WHAT YOU SHOULD DO: Please format the entries from the beginning up to and including the line with "The height and width of the screenshot is (714, 720)." as a two-column CSV with the headers entry and response. Use one row per entry, and put each value in a single quoted field with its line breaks changed to spaces.

WORKING DATA:

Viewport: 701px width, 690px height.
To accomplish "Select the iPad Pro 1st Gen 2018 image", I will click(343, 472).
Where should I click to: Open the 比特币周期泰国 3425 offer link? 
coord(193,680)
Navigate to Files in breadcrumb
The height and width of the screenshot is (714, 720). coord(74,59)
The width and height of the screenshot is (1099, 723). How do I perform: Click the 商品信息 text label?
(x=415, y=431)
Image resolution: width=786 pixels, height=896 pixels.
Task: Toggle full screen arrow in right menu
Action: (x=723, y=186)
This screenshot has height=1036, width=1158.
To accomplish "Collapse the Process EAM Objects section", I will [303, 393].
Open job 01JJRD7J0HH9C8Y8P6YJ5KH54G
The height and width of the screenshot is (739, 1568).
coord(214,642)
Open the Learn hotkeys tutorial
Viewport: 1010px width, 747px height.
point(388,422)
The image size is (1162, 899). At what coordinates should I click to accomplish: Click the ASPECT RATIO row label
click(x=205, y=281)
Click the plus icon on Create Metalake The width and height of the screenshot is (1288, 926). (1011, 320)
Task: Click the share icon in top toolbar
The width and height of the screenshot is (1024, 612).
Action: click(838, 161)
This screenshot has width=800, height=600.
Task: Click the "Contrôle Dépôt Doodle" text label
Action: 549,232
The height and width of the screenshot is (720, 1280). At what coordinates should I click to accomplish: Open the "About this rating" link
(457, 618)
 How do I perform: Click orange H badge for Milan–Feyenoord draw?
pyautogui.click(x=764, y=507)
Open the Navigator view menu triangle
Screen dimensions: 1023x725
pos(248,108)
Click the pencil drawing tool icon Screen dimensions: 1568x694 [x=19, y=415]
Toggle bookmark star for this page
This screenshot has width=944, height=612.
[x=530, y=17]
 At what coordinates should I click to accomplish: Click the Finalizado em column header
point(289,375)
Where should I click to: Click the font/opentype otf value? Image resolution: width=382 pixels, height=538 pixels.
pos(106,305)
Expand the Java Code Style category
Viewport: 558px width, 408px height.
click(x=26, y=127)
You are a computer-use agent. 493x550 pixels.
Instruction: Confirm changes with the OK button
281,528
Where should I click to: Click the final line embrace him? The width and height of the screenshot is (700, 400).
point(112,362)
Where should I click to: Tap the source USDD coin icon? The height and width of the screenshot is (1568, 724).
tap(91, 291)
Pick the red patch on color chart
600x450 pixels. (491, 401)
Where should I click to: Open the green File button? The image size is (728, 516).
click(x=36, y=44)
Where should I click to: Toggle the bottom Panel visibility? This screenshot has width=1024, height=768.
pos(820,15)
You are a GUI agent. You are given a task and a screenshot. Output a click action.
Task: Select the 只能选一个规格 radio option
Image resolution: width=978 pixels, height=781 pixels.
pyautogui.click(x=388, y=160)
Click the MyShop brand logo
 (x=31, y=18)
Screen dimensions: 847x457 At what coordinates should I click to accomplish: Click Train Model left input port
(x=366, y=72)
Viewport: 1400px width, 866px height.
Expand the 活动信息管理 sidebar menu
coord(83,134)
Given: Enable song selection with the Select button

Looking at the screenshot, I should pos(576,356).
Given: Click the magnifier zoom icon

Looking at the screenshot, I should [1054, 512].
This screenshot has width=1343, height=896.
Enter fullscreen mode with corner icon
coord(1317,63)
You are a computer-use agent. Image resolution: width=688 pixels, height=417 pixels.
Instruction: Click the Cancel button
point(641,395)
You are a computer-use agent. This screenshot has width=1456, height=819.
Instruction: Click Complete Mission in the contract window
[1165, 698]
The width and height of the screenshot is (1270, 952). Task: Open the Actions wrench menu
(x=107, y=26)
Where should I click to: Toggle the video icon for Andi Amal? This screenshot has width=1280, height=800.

CORRECT RESULT:
entry,response
"Viewport: 701px width, 690px height. To accomplish ""Select the iPad Pro 1st Gen 2018 image"",","I will click(343, 472)."
"Where should I click to: Open the 比特币周期泰国 3425 offer link?","coord(193,680)"
"Navigate to Files in breadcrumb","The height and width of the screenshot is (714, 720). coord(74,59)"